You must be registered for see attachments list
Originally posted by geovanie
My car is not taking any gears!! I looked to the right of the clutch slave cylinder and there is a crack! I have a 1 gen non turbo. It's to the right of the transmission. Please look at the pic and let me know the name of that part and how much will it cost to get fixed, if anyone knows!:thumb:



it's nothing to worry about. That's just the block rear plate. Tranny not shifting can be low clutch fluid, broken relase fork, bad pressure plate, bad hub/slider, and etc. Definitely is not coming from that plate. Good luck.
 
:rolleyes: ouch... someone must have droped the car on something, or even jack it up wili a spinning drill or something OMG WTF happened...
The tranny not shifting is prolly the leist of your worries my friend!
 
The mechanic already came and told me it was the engine block, but it's staying that way, he said he's gonna have to change the clutch kit and put in a better one because that's all loose inside he said, and he's gonna put in the bolt that's missing and try and hold it as tight as he can with the other bolts.:shhh: I'm selling the car in a couple of months so I guess I'll take it slow from now on.:cry:
 
DAMN! The transmission has a big crack in it too! What the heck happened?? I wasn't abusing the car when it happened! Now the mechanic is going to see if he can weld the crack in the transmission. If not, how much do you guys think a used or rebuilt one will cost?
 
Well, changed the clutch kit and welded the transmission but it's still not working properly. Actually even worse, it's almost impossible to put the car in first gear. I guess either the synchros are totally gone or the transmission is..... Grinding in almost every gear and almost impossible to downshift....
 
the same damn thing happened to me! except mine is the block not the tranny. decided to go with a japan motor and trans, except it's still in not in the car.:cry:
 
yup the engine block also has a crack, but it's the pice holding the bolt for the slave cylinder. The transmission needs to be changed though. I just haven't got the slightest clue as to how to fix it without having to buy a new engine block!:mad:
 
same thing happened to my awd. not fun. the tranny kept backing off because that ear on the block wasnt holding it. You said the mount for the slave is cracked, this is most likely why you cant shift. when you press the clutch the slave cylinder pushes off the clutch release fork rather than pushing it in (because of the crack) and depressing the clutch. The broken block also may play a part. If the other tranny bolts backed out a little like mine the tranny will actually rock, and push away from the flywheel when you press the clutch. This doesnt allow the clutch to fully disengage, which makes it impossible to shift.
 
bought a new engine. I didnt want to mess around with welding the block. It's cast iron and welding it is not that strong, it could break again. You could go the welding route, but i dont half ass my cars, and i consider welding an engine block to be half assed. Welding the tranny should hold up pretty good though.
 
Originally posted by TSiturbo001
bought a new engine. I didnt want to mess around with welding the block. It's cast iron and welding it is not that strong, it could break again. You could go the welding route, but i dont half ass my cars, and i consider welding an engine block to be half assed. Welding the tranny should hold up pretty good though.

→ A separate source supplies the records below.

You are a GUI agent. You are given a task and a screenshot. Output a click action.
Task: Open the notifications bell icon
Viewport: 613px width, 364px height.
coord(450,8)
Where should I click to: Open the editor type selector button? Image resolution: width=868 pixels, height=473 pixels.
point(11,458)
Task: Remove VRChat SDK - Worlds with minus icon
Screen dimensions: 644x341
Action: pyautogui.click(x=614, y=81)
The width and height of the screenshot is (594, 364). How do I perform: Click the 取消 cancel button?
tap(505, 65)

how much you paid for the engine?
 
Originally posted by geovanie
Well, changed the clutch kit and welded the transmission but it's still not working properly. Actually even worse, it's almost impossible to put the car in first gear. I guess either the synchros are totally gone or the transmission is..... Grinding in almost every gear and almost impossible to downshift....

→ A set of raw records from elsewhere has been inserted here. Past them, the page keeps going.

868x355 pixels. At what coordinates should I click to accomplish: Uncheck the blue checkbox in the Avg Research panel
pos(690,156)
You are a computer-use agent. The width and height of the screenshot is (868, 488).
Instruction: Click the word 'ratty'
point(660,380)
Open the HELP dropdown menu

The reason why you are having trouble getting the car into gear is because of the crack in the block. Have somebody pump the clutch and watch how far the transmission moves from the block. That movement isn't allowing the clutch fork to put enought pressure on the pressure plate to disengage the clutch. That's your problem, and your "mechanic"(so he's called) should have figured that out right away. For example, when I installed the clutch in my car I accidentally left out the bolt on the back of the transmission, my car wouldn't go into any gear. For a temporary fix until you either weld it(good luck)or get a new block, you can try putting a longer rod in the slave cylinder to compensate for the movement. I don't know if or how long that will work though. Good Luck, Mike
 
Do you think I should try fixing the block before I put in the new trnasmission? I just bought a transmission and if it's not necessary I'll resell it.
 
I don't believe a new transmission is going to solve your problem. That block needs to be fixed or replaced so that bolt can keep that side of the transmission from moving. It being so close to the slave cylinder doesn't help things at all. Remember what I said, I left the bolt out on the opposite side of the transmission, furthest from the slave cylinder and mine still would not go into gear. Putting that "new" transmission in will be a waste of time and money if you don't fix the block first.
 
How much would that block cost to replace and out in? i bet a lot huh? Isn't there like a way to fix that ear of the block without having to get a new block?
 
There is a gorup buy somewhere, engine and tranny for 1600 shipped.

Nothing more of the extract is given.